Exercise directions:
Among the lines below, list those containing the string "商业评论网".

Records for the task:
┄┄┄┄┄┄┄┄┄┄┄┄┄┄┄┄┄┄┄┄
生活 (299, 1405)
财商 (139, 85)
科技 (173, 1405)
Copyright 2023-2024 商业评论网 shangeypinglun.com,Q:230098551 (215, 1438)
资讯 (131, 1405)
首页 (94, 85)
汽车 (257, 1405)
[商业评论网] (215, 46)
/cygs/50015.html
┄┄┄┄┄┄┄┄┄┄┄┄┄┄┄┄┄┄┄┄
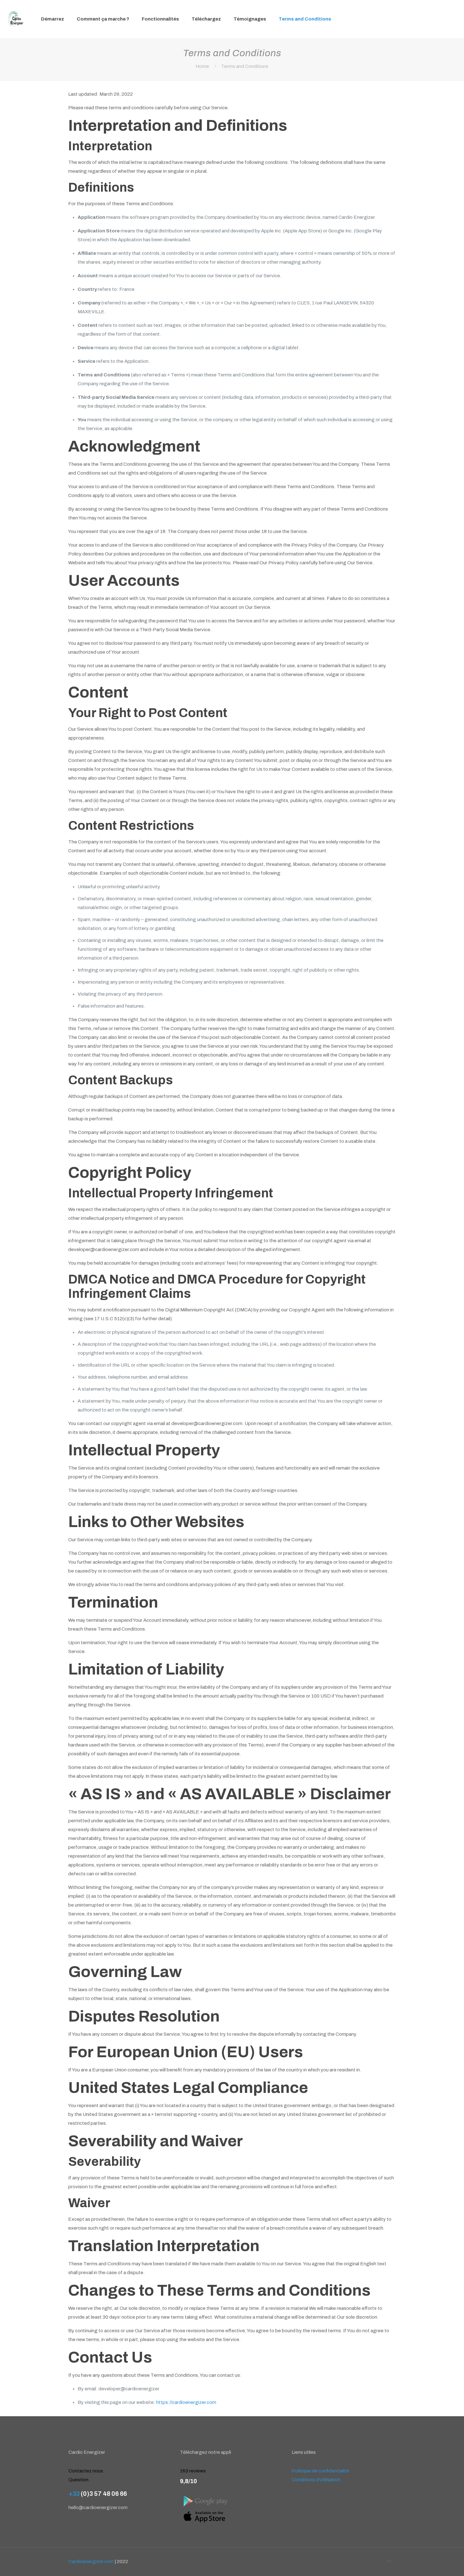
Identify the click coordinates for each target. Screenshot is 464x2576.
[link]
┄┄┄┄┄┄┄┄┄┄┄┄┄┄┄┄┄┄┄┄
Solution for this exercise:
Copyright 2023-2024 商业评论网 shangeypinglun.com,Q:230098551 (215, 1438)
[商业评论网] (215, 46)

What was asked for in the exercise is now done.